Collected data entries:
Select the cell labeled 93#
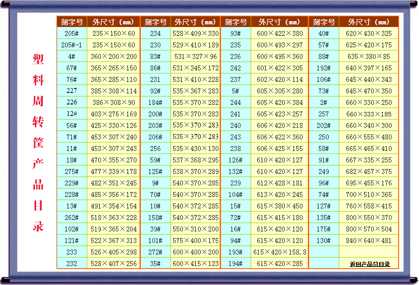The height and width of the screenshot is (285, 419). point(235,33)
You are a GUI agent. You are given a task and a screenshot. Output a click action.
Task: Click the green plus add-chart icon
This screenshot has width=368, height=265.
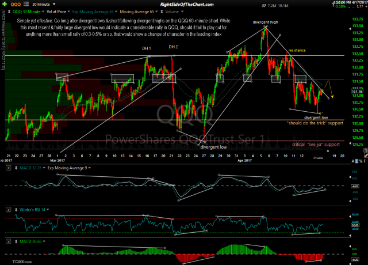5,4
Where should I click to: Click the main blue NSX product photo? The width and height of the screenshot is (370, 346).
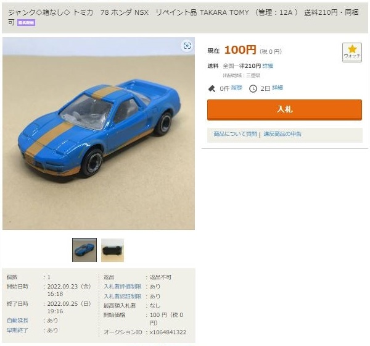point(99,133)
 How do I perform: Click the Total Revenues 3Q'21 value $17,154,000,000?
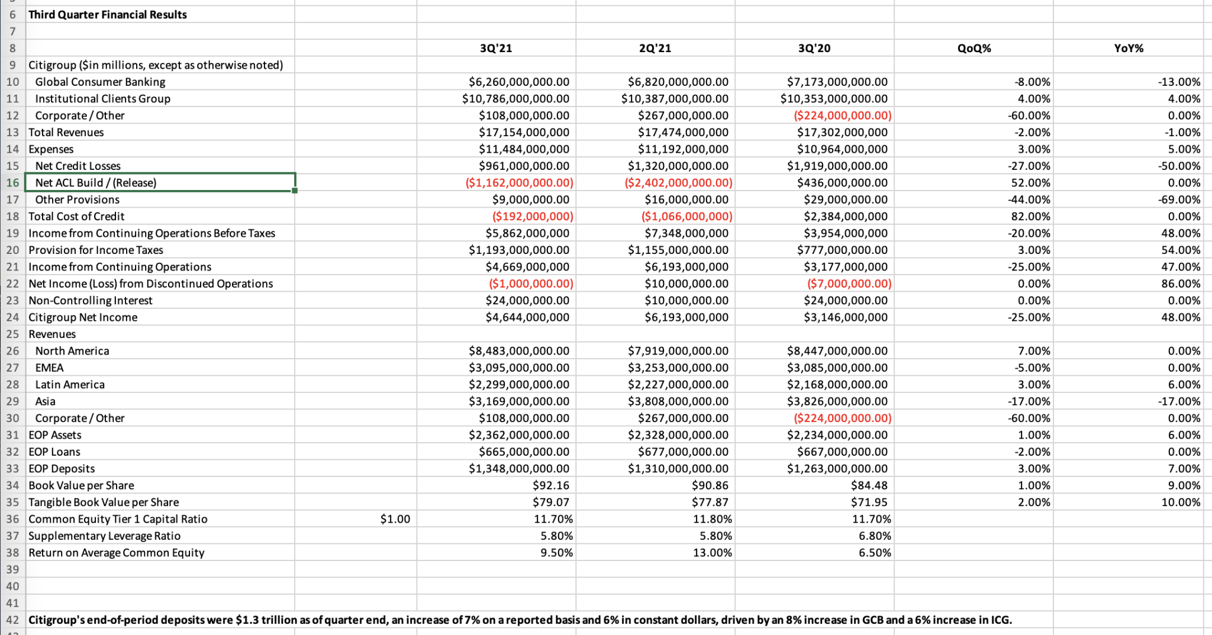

What needs to be done: Leave every picture out and retype exactly the lines of the records above from the one holding "You are a GUI" through the last, both ends included and nothing besides.

The answer:
You are a GUI agent. You are given a task and a screenshot. Output a click action.
Task: Click the green plus add-chart icon
This screenshot has width=368, height=265.
5,4
Where should I click to: Click the main blue NSX product photo? The width and height of the screenshot is (370, 346).
point(99,133)
 How do I perform: Click the Total Revenues 3Q'21 value $17,154,000,000?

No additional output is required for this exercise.